Schoenberg aveva terminato la composizione del secondo atto il 10 marzo 1932 a Barcellona. Il terzo atto è costituito, come attesta il libretto, da un'unica scena. Se nei due atti completati Schoenberg aveva seguito in tutto e per tutto il testo del secondo libro di Mose, nel terzo atto egli si è discostato in modo significativo dal modello biblico. Infatti per restare plausibile dal punto di vista drammatico, la concezione dualistica doveva concludersi tragicamente.

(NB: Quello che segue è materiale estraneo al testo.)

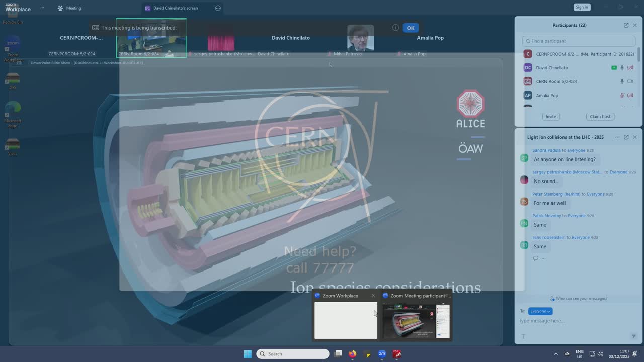Click the participants list scrollbar
Image resolution: width=644 pixels, height=362 pixels.
639,55
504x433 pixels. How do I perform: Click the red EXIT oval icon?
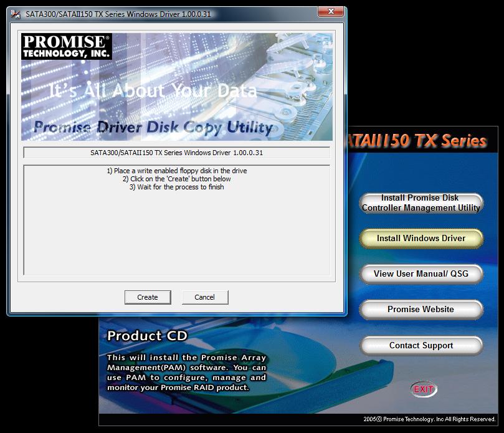[424, 389]
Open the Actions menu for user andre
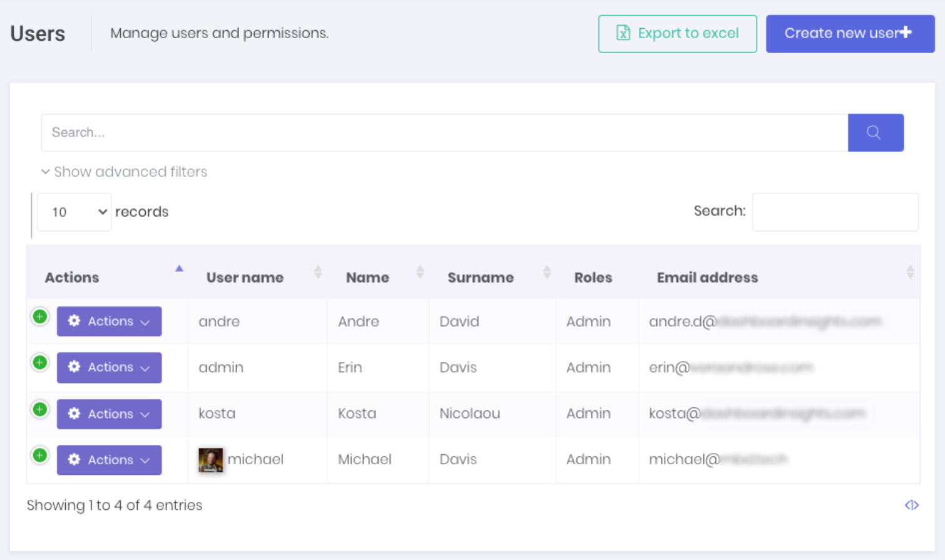Viewport: 945px width, 560px height. [x=109, y=321]
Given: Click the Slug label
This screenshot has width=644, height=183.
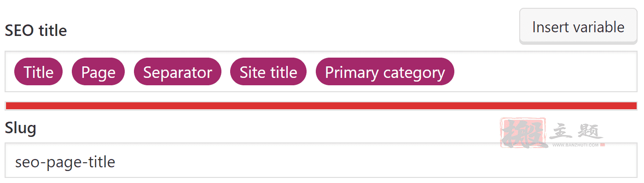Looking at the screenshot, I should [x=20, y=128].
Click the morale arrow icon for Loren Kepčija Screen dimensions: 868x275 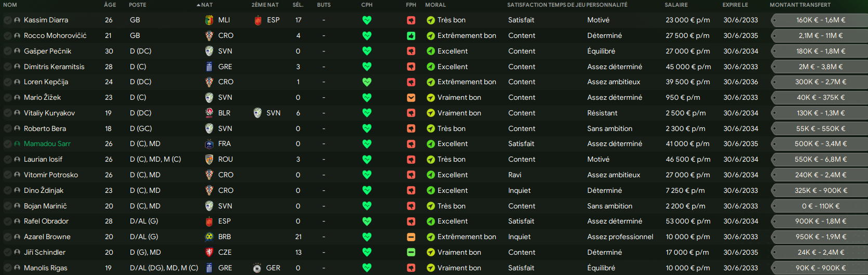(431, 82)
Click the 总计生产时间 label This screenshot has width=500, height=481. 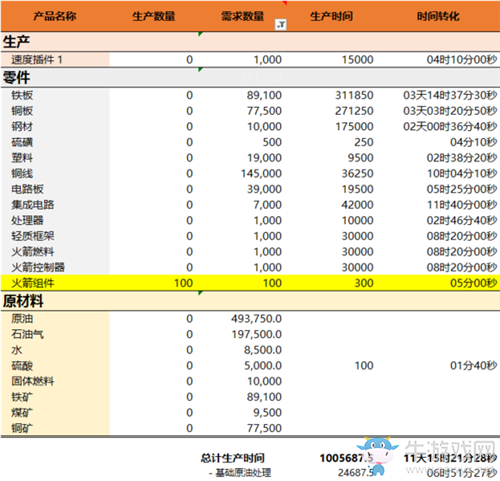click(232, 458)
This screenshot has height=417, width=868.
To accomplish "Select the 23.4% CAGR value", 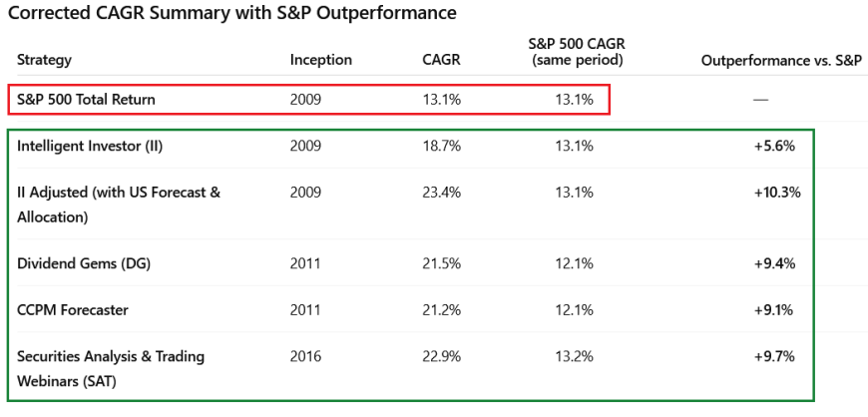I will (441, 192).
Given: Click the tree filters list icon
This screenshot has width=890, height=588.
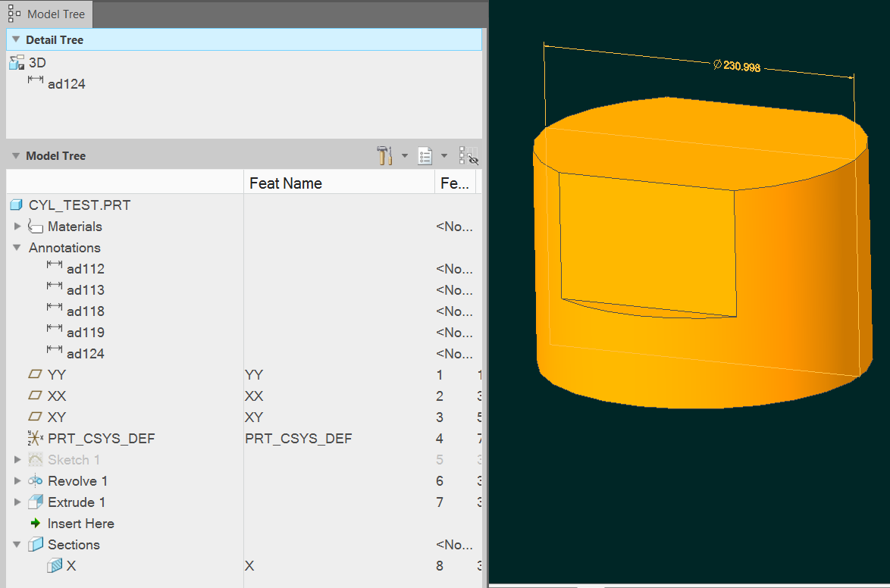Looking at the screenshot, I should click(425, 155).
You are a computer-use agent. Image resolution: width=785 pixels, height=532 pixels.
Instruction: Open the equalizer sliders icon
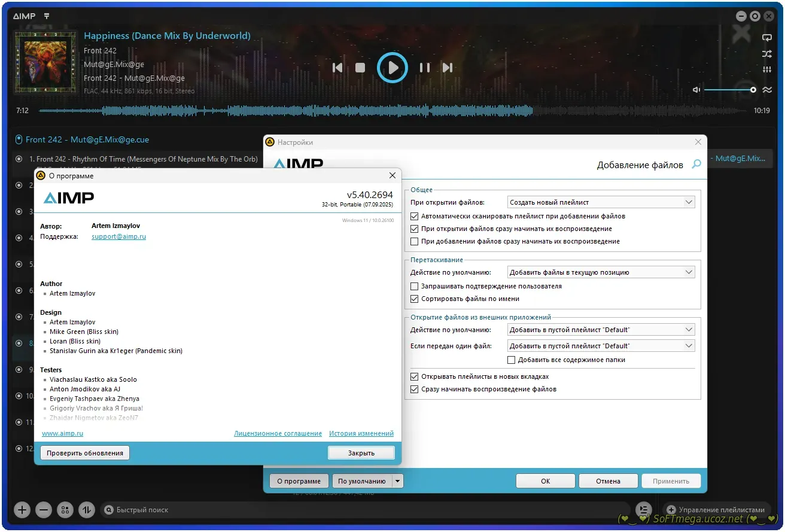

Sebbene la lite che divampa tra Mose e Aronne a causa del vitello d'oro sia ancora attestata nella bibbia, Schoenberg si ribella, non senza un certo "pathos" illuministico, all'"ingiustizia" rappresentata dal fatto che nel testo bìblico Aronne, nonostante sia rimasto impigliato profondamente nel peccato di apostasia, se la cavi alla fine con poco danno. Nella sua versione Schoenberg condanna invece Aronne ad una meritata punizione. Dopo essersi fatto condurre Aronne in catene, Mose lo mette in libertà, ben sapendo che il fratello non potrà sfuggire al tribunale di Dio. Non appena liberato Aronne viene infatti schiantato al suolo come un albero. Tale riserva nei confronti del racconto biblico deve essere apparsa a Schoenberg come un'eresia insostenibile. Il principio dualistico, già di per sé di origine illuministica, non poteva più essere conciliato con la totalità mitologica del soggetto narrativo. Per questo Schoenberg ha rinunciato allora a comporre il terzo atto. La formula a cui Adorno ha ricondotto questa impossibilità è dotata di una rara evidenza concettuale: "Il divieto di raffigurare l'immagine divina va al di là di quello che Schoenberg stesso, che lo ha rispettato come pochi, volesse ammettere. Il fatto di assumere in forma immediata come tema dell'opera d'arte i grandi contenuti, significa oggi schizzare il loro calco [...]." E ciò significa inoltre, che l'immagine che Schoenberg si era fatto del divieto divino di raffigurare la sua immagine ricadeva a sua volta sotto questo divieto.